A geological wonder of towering Gothic pillars and spires of sun-bleached sandstone, The White Place (Plaza Blanca) is in the Rio Chama River Valley near Abiquiu. While living in Abiquiu, O’Keeffe had easy access to the White Place, which she described as “a dull, glowing whiteness unbelievably gentle and voluptuous. Unbelievably beautiful this White Place that is of no use to man. Except to be beautiful.”

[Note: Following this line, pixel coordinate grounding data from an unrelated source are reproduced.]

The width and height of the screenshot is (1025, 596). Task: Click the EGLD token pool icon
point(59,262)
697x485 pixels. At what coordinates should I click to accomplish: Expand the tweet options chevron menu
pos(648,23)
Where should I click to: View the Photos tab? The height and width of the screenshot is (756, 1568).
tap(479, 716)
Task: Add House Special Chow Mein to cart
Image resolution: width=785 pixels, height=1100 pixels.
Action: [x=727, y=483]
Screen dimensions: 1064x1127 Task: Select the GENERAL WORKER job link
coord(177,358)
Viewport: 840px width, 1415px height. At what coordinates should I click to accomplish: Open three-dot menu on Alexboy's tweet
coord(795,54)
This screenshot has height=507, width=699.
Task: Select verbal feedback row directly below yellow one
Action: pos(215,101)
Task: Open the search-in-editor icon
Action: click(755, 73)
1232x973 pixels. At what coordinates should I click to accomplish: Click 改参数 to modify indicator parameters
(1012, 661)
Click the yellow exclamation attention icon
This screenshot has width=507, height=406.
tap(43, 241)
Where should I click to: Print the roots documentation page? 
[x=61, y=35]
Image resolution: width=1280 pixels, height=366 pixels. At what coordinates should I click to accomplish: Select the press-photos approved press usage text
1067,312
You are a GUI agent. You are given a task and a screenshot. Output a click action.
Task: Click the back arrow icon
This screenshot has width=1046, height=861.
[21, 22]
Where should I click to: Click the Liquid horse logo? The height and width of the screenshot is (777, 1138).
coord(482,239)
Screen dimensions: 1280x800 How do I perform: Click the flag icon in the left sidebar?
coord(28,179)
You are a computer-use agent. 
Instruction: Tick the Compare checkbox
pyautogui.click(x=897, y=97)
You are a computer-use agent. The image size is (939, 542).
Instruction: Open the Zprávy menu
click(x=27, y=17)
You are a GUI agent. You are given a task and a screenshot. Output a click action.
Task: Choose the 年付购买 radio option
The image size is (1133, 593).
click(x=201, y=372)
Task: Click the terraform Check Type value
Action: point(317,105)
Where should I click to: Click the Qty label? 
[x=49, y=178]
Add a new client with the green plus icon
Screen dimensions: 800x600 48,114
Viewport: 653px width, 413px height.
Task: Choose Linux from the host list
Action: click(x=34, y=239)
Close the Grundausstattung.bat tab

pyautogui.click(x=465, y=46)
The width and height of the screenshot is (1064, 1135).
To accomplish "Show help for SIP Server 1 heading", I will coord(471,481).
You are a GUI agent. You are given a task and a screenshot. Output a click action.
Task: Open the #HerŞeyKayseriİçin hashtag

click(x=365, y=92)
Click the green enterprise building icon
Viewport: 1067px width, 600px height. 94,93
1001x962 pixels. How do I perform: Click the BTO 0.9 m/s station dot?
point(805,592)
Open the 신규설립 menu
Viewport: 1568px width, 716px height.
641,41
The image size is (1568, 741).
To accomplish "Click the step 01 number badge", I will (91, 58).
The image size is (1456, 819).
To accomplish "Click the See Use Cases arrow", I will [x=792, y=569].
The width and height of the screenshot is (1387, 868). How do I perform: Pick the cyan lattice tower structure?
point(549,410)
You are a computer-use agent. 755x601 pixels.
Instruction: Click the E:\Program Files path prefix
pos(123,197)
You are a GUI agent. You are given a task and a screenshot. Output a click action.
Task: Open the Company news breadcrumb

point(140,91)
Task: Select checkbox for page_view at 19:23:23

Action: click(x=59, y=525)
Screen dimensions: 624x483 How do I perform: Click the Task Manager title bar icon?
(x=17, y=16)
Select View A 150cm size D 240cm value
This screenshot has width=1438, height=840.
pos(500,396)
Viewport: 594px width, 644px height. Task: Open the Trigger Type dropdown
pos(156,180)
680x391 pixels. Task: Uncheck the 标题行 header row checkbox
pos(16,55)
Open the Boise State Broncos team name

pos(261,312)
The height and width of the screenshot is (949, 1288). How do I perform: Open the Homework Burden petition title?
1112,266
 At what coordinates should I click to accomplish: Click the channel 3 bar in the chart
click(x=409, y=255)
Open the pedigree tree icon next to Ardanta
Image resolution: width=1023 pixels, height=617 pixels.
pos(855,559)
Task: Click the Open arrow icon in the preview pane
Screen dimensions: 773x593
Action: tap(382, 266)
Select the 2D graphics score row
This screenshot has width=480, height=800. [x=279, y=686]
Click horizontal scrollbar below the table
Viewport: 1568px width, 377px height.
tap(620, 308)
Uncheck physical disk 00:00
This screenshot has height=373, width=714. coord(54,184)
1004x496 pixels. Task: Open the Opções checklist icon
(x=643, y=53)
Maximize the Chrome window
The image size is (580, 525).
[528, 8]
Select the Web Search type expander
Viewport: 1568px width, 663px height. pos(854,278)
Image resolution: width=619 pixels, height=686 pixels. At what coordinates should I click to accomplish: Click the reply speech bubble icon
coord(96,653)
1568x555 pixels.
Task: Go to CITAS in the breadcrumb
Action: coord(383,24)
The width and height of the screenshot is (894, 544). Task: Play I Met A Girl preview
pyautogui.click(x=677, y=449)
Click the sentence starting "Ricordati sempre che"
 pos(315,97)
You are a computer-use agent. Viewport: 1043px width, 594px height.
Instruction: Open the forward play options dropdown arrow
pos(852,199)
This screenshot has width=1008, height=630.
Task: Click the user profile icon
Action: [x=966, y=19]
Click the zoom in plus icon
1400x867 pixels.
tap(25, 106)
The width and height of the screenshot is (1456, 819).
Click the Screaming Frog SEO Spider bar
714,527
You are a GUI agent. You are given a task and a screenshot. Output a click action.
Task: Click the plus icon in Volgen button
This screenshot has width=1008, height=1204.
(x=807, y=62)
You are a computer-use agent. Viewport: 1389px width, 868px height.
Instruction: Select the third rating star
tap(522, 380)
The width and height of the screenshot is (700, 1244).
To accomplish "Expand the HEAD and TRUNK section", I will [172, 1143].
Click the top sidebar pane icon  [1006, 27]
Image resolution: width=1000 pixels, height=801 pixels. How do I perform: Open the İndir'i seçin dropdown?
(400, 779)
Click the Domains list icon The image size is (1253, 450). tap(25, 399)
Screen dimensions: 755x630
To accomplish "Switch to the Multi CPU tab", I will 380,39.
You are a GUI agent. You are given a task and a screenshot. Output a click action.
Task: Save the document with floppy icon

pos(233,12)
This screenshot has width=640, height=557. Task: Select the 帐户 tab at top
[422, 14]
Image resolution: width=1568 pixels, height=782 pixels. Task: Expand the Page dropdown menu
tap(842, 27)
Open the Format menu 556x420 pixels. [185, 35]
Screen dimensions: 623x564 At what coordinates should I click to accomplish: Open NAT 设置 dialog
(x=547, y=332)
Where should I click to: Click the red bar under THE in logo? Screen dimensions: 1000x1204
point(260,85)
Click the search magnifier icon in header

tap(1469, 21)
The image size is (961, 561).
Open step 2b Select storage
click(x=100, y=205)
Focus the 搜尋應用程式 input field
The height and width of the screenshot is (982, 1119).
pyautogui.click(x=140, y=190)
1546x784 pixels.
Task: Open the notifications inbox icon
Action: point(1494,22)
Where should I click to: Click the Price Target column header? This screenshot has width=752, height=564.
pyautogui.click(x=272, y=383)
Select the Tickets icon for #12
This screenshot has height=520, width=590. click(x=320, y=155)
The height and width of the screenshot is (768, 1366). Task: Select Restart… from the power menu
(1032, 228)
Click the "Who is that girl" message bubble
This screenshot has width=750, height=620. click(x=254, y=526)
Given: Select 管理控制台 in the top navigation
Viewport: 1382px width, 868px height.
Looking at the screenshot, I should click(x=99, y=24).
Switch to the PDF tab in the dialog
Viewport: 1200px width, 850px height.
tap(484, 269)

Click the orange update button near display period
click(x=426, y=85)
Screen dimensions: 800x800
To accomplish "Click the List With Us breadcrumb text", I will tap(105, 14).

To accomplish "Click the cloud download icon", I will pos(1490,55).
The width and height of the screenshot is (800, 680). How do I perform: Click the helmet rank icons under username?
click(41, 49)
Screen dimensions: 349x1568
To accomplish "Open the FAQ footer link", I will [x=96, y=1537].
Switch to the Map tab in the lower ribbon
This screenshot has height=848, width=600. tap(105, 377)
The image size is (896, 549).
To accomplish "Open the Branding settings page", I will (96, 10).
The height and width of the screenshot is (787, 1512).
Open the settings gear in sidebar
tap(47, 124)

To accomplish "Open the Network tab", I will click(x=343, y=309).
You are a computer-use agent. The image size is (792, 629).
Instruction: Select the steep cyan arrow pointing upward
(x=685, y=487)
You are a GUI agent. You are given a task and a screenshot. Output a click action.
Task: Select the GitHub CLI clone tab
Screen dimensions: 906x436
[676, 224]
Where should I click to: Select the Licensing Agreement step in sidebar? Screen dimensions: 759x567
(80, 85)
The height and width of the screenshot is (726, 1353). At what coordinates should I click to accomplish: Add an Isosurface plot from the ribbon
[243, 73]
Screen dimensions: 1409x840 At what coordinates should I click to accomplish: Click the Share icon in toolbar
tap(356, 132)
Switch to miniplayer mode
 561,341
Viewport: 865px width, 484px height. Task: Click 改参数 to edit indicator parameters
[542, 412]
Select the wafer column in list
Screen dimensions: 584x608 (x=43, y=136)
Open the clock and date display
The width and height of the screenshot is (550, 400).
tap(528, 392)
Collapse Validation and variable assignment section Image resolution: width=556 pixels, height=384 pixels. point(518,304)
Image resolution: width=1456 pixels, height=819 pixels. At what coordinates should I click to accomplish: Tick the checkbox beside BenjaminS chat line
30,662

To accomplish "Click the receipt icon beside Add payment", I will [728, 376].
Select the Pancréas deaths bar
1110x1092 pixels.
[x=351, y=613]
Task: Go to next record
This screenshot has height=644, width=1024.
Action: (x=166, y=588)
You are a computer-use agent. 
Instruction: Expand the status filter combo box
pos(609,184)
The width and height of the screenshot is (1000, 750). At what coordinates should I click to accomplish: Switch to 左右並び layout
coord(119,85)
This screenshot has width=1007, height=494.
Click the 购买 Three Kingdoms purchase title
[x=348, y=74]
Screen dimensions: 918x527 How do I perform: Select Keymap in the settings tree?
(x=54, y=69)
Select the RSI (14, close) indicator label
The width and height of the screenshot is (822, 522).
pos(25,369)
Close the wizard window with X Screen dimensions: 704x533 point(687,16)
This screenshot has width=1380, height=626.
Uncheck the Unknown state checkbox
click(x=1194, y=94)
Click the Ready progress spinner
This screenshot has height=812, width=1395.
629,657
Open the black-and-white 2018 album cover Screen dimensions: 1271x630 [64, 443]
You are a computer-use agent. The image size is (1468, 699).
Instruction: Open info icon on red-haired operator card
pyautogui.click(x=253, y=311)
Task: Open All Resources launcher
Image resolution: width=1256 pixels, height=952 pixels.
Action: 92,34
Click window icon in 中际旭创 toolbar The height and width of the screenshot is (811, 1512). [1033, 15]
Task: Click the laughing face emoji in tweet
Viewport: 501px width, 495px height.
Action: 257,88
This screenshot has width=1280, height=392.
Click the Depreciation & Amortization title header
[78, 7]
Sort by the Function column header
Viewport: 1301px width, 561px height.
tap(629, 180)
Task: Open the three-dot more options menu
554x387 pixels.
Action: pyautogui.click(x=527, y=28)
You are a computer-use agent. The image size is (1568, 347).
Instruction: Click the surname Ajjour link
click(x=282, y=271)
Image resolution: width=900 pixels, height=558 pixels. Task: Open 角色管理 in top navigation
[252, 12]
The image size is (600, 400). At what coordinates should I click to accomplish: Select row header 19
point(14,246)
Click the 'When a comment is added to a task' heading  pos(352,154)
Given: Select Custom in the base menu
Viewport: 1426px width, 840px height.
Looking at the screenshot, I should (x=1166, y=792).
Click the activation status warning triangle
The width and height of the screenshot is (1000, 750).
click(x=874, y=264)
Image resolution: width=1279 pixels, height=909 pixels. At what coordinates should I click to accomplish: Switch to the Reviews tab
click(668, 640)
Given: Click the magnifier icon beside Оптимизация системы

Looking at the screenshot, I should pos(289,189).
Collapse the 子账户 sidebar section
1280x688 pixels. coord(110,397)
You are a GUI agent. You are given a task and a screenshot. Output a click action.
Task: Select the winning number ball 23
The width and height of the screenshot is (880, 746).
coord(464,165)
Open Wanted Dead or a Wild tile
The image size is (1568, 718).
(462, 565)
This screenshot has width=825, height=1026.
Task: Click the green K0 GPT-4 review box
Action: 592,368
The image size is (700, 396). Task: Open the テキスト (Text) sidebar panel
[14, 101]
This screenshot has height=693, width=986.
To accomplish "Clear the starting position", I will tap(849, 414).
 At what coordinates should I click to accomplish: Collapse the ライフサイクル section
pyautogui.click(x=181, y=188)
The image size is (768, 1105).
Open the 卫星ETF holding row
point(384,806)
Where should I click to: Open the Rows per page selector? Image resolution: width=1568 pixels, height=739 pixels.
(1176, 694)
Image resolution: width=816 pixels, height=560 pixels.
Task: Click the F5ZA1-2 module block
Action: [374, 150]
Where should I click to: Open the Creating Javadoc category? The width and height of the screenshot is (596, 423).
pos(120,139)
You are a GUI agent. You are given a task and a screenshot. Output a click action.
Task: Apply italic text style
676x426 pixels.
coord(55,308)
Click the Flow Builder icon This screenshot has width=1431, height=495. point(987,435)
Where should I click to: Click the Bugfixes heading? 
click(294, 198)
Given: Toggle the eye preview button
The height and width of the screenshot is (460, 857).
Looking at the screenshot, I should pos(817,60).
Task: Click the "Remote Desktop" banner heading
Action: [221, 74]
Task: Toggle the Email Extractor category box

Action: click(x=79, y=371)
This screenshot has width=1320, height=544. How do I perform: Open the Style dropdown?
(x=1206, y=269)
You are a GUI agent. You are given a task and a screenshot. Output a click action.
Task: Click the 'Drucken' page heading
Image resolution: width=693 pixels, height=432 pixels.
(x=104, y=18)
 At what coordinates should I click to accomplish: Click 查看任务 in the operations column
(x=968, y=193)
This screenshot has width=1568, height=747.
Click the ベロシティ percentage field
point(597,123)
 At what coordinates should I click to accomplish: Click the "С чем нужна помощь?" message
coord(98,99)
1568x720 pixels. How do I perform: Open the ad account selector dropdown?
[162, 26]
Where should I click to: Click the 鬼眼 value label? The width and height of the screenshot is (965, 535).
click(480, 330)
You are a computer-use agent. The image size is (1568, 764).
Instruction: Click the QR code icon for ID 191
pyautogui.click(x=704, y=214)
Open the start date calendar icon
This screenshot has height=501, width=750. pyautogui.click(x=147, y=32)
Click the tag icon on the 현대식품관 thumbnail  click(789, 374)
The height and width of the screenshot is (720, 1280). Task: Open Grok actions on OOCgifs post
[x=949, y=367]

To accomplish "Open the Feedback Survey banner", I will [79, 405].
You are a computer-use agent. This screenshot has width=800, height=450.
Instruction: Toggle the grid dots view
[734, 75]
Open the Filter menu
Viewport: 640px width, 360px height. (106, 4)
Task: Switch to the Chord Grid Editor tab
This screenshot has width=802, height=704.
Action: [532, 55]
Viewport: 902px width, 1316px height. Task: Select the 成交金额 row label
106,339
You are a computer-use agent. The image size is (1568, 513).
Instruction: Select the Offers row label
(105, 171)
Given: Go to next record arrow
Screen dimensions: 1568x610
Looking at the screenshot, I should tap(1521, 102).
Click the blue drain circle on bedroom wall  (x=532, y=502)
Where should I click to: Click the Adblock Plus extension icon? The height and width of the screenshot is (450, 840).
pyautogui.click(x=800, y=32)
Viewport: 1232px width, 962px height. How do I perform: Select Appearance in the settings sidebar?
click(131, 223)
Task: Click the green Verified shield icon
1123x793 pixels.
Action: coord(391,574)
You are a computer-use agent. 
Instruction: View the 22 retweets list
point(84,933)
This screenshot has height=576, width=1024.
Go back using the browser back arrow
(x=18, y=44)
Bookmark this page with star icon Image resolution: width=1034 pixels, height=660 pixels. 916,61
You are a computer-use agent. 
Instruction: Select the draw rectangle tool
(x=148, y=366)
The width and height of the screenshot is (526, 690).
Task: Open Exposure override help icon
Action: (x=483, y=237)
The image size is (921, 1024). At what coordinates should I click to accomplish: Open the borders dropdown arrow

Today, the White Place is on privately owned land managed by the Dar al Islam Education Center in Abiquiu, which allows visitors daytime access to its hiking trails for free.
In contrast to the luminous White Place is the mercurial Black Place, a desolate, eroded badlands in New Mexico’s Navajo country. On several occasions between 1936 and 1949, O’Keeffe made the arduous journey over 150 miles of primitive roads to The Black Place. It became O’Keeffe’s favorite painting site.
The Black Place is about one hundred and fifty miles from Ghost Ranch and as you come to it over a hill, it looks like a mile of elephants – grey hills all about the same size with almost white sand at their feet.”

Vivian and I accessed The Black Place through Navajo Tours USA. Our guide, Kialo Winters led us to O’Keefe’s painting locations and then we continued deeper into the Lybrook wilderness where I photographed a valley of hoodoo formations.

O’Keeffe’s profound connection to New Mexico’s landscapes resonates powerfully as I have also felt a strong connection to certain wilderness places. O’Keeffe was drawn to the mystical wonders and beauty of the high desert and spent years exploring it. Consequently, her abstract paintings became her vocabulary – her visual language to describe her experiences in these places. With my camera in the Everglades, I have also created my own visual language, a means of describing how it feels to be in a place.
“I found I could say things with colors and shapes that I couldn’t say any other way – things I had no words for.” Georgia O’Keeffe
Vivian and I explored northern New Mexico through the eyes of Georgia O’Keeffe, and no doubt her art has brought many people here who seek out a visceral connection to the desert that inspired her art. After several days in O’Keeffe country, I came to the realization that it was not O’Keeffe, but the high desert of northern New Mexico that inspired me to develop my own visual language with my camera.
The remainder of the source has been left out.